-- PROBLEM --
Transcribe the records in full; omit images.
################
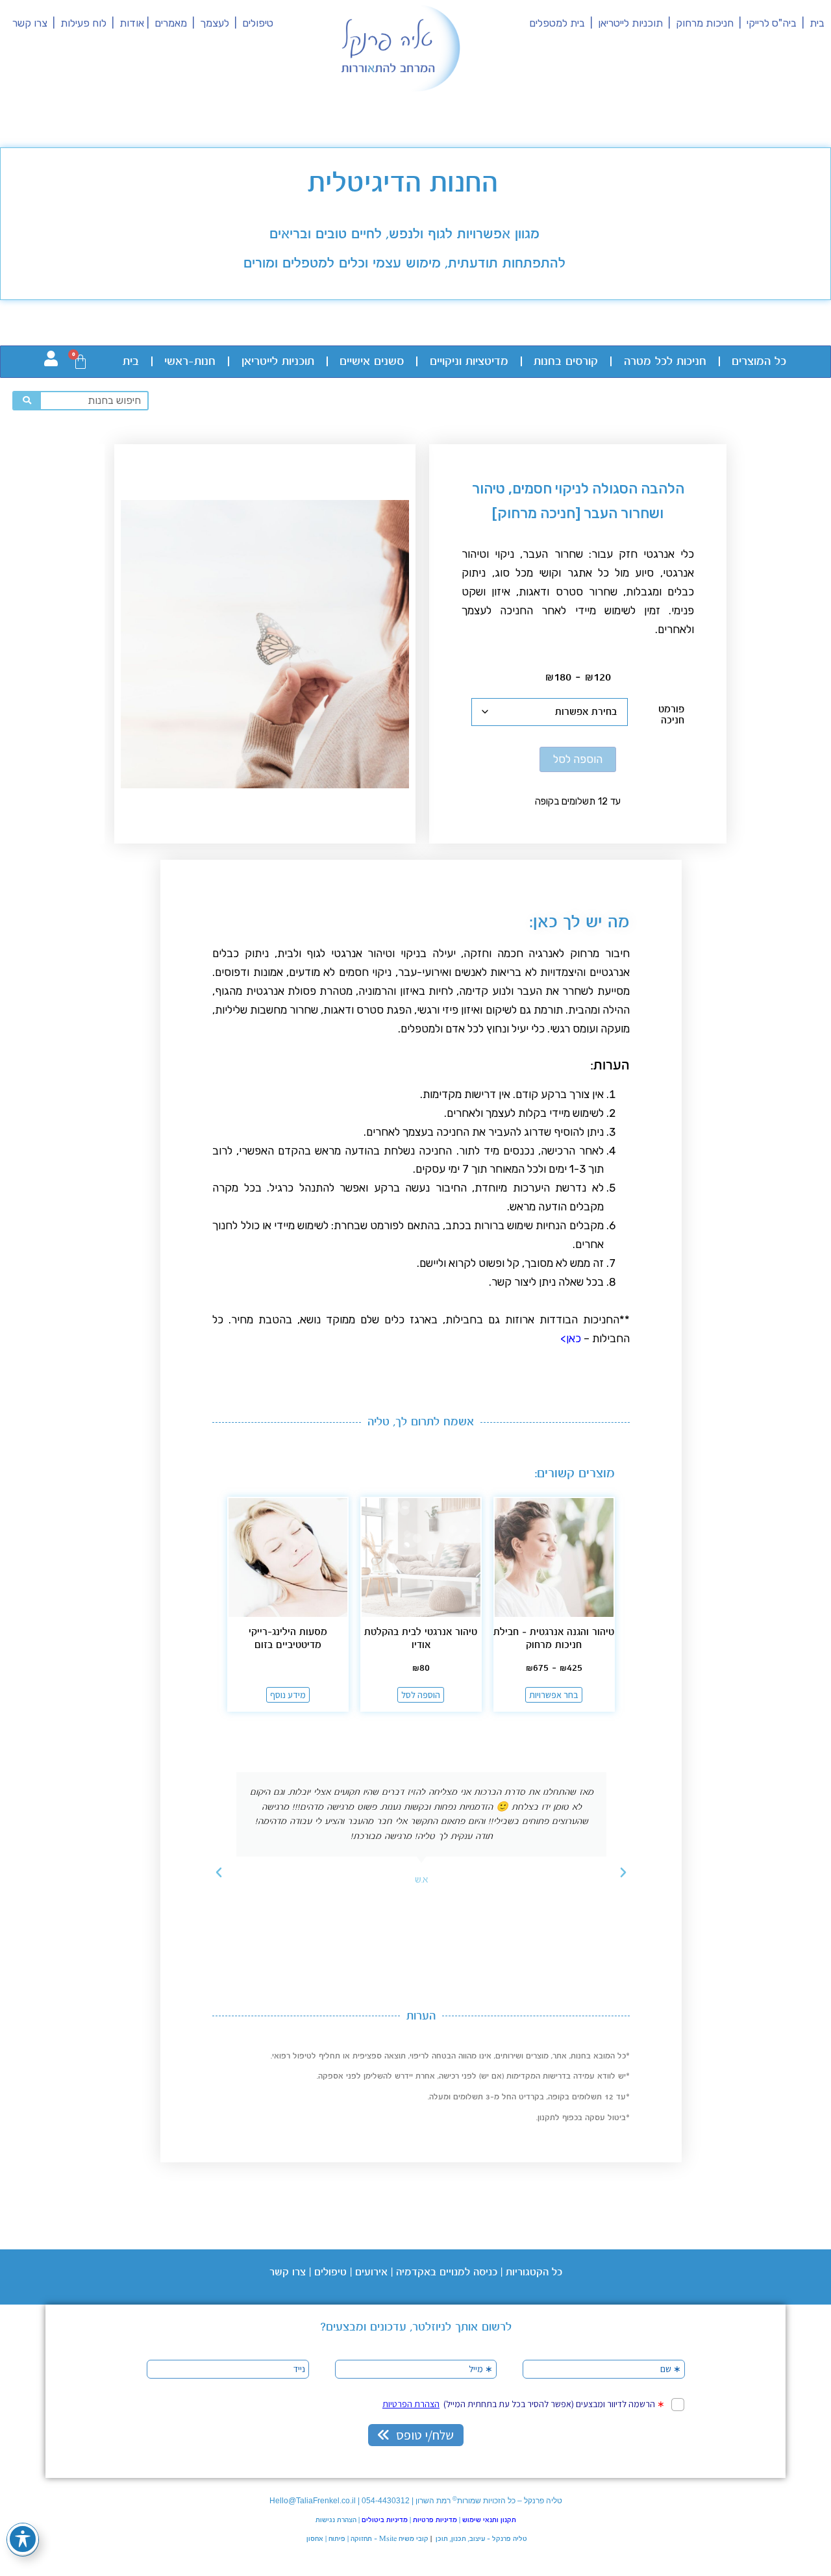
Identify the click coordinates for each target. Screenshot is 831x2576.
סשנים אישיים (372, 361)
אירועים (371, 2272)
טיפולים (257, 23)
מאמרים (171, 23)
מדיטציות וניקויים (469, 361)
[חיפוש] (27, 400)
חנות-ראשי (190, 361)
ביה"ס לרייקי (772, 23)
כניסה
################
-- SOLUTION TO THIS TASK --
Identify the click coordinates for each target. Screenshot is 831x2576.
סשנים אישיים (372, 361)
אירועים (371, 2272)
טיפולים (257, 23)
מאמרים (171, 23)
מדיטציות וניקויים (469, 361)
[חיפוש] (27, 400)
חנות-ראשי (190, 361)
ביה"ס לרייקי (772, 23)
כניסה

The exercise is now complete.